* _Challenge_: Print the stretch of material from the line that contains "Task: Click the blue stop generation button" through the line that contains "Action: coord(287,420)", copying each line unchanged and leaving out the pictures.

* _Extracted information_:
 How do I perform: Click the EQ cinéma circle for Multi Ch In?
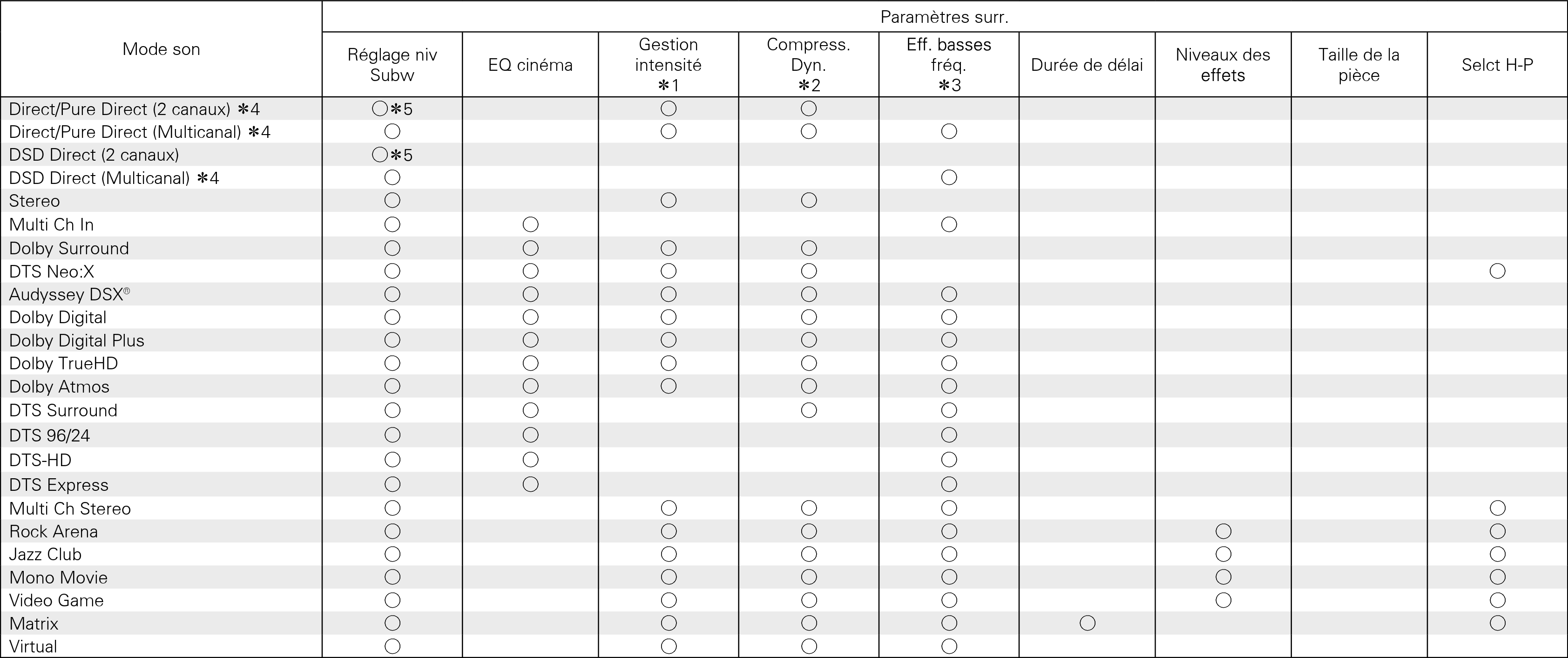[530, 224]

* * *

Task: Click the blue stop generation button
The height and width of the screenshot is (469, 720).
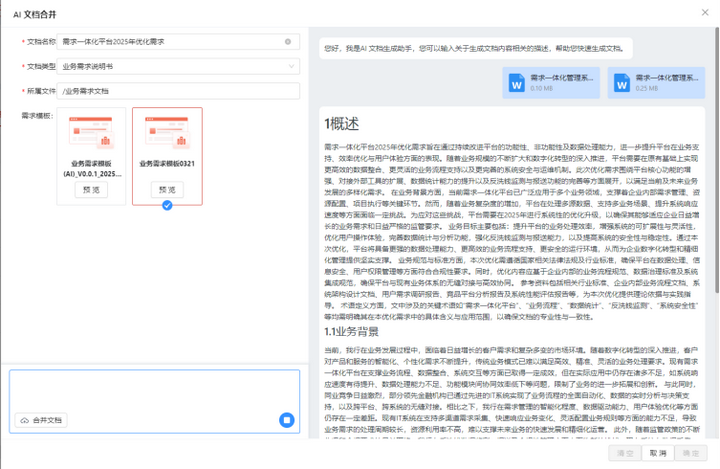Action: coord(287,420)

* _The completed task_:
Task: Click the blue stop generation button
The height and width of the screenshot is (469, 720).
Action: coord(287,420)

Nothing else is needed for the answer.